ACTIVITY
Copy each line below holding "target".

DATA UNDER STUDY
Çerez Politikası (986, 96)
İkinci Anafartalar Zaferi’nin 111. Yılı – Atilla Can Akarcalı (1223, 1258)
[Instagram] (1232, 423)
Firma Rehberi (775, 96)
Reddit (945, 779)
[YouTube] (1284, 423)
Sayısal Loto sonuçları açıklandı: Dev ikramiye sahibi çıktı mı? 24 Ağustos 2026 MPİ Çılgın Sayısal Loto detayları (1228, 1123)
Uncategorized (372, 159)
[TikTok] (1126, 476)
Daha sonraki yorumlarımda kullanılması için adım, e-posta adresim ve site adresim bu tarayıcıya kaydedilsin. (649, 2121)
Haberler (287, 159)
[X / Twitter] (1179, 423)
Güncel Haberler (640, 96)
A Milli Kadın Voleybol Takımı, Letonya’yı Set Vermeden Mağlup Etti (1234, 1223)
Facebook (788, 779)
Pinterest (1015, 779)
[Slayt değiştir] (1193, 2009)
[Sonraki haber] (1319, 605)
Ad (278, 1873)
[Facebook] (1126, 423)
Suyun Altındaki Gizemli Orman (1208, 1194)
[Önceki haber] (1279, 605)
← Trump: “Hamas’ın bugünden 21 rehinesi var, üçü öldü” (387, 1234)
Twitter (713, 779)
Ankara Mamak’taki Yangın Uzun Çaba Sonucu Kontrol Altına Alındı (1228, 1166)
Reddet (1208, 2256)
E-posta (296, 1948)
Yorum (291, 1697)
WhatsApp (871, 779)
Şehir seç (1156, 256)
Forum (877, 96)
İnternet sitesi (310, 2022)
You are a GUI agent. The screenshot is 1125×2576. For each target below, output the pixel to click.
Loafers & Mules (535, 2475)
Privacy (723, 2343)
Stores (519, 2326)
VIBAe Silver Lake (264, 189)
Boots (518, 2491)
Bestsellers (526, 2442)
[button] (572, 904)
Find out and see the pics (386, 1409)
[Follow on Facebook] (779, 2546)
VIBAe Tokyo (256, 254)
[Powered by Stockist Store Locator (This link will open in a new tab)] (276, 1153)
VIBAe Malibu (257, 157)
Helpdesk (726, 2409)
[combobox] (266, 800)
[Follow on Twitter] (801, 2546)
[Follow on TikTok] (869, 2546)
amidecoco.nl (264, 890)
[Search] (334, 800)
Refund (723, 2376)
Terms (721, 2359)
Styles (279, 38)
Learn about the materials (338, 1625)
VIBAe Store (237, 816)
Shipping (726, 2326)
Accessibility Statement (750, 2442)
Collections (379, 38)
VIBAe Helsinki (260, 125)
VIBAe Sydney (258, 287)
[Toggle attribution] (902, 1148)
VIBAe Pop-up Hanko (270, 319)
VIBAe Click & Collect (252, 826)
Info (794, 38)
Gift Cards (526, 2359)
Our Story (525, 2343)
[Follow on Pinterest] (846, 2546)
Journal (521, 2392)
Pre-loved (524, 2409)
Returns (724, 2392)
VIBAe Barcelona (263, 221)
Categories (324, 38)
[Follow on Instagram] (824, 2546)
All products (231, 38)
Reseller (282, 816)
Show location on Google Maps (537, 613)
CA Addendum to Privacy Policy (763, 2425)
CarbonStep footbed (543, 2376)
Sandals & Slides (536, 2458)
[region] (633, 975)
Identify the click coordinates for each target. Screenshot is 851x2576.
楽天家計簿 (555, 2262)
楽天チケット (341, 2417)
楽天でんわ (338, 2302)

ANSWER TO THIS EXERCISE
You are a GUI agent. The screenshot is 1125×2576. For each target below, output the pixel to click.
Identify the click coordinates for each target. Screenshot is 851x2576.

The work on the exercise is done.